Exploring the Neurodivergent Doctor's learning experiences within Haematology
Because it's not been explored before
1. Culture with NHS. Professional vs ablesim
Neurodivergent doctors are present at every level (but many choose not to disclose due to repercussions (real vs perceived). This means they may not have access to reasonable adjustments and be suffering in silence.
2. An 'Invisible' group of doctors
Many do not know they are neurodivergent, and are diagnosed later in adulthood at a time of increased stress or responsibilities, when their coping strategies are no longer enough to compensate. Does this mean that prior learning experiences didn't adequately cater to their needs?
3. Reactionary vs proactive educational design
The burden of seeking reasonable adjustments is placed on the individual requiring them, creating added barriers and steps at a time when they need more support
1. What are their learning experiences within haematology?
2. Perceived barriers to learning
3. Perceived facilitators to learning
Think of Universal-design as the proactive friend who always considers what you would want/need in a situation.
This friend, was a wheelchair using architect who was tired of the ugly ramps slapped onto buildings as a clumsy afterthought. He intentionally designed accessible buildings which not only helped wheelchair users, but also Pram-pushers, delivery drivers etc.
With time, universal design was less about physical spaces and more about learning environments. Instead of one rigid way of presenting information, and expecting learning to adapt retrospectively, UDL anticipated that there would be variations from the start. By offering choices, inclusive and accessible design, it benefits the whole group, and not just those who it was designed to help
You’re in teaching. Someone explains something once, quite quickly, and moves on.
One person gets it straight away. Another sort of half gets it but needs a minute to think. Someone else is already a bit lost but doesn’t say anything.
The difference isn’t really intelligence. It’s just that people are at slightly different starting points in that moment.
Vygotsky describes the 'zone of proximal development' as the sweet spot. The space, where they don’t fully get it yet, but could with the right support.
And that support doesn’t have to be a big thing. It might be explaining it another way, slowing down slightly, or just having it laid out more clearly so it actually lands.
I'm curious to see whether neurodivergent doctors have felt that they have had sufficient scaffolding within haematology or are left to figure it out on their own.

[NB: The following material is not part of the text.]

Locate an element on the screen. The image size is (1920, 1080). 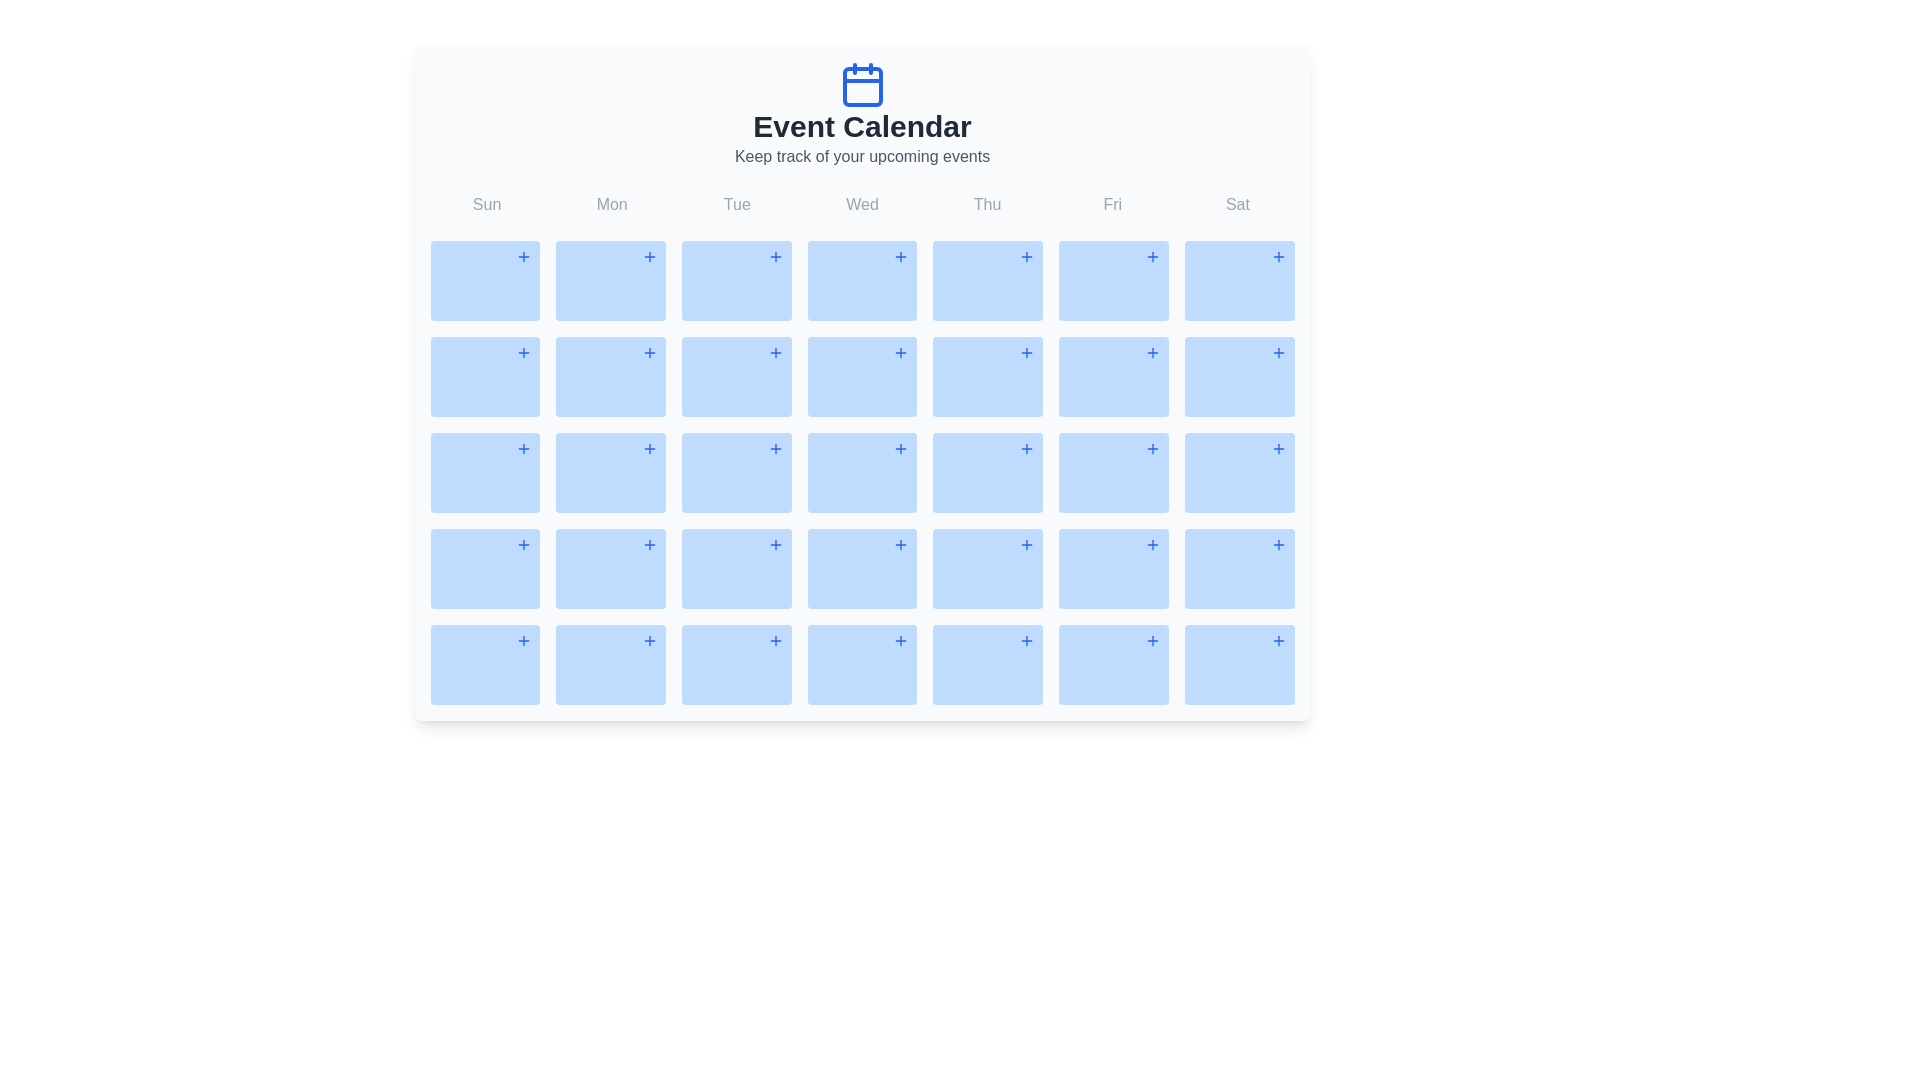
the blue plus icon button located in the top-right corner of the calendar cell under the Monday column in the second row is located at coordinates (649, 352).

You can have two doctors in the same room, with the same diagnosis, say ADHD, and on paper, they should be having a similar experience. But they’re not.
One speaks up, asks questions, gets labelled “engaged”. The other hesitates, worries how they’ll be perceived, and stays quiet. One gets support early. The other gets told they’re “not quite keeping up”.
Nothing about their ADHD is necessarily different. What’s different is everything around it, their gender, their background, how safe they feel, where they sit in the hierarchy.
You can’t understand someone’s experience by looking at one part of their identity in isolation, because it’s the combination that shapes what actually happens to them.
So for this project, it’s a reminder that there isn’t one “neurodivergent experience”. It depends on who you are, where you are, and how everything around you interacts with it.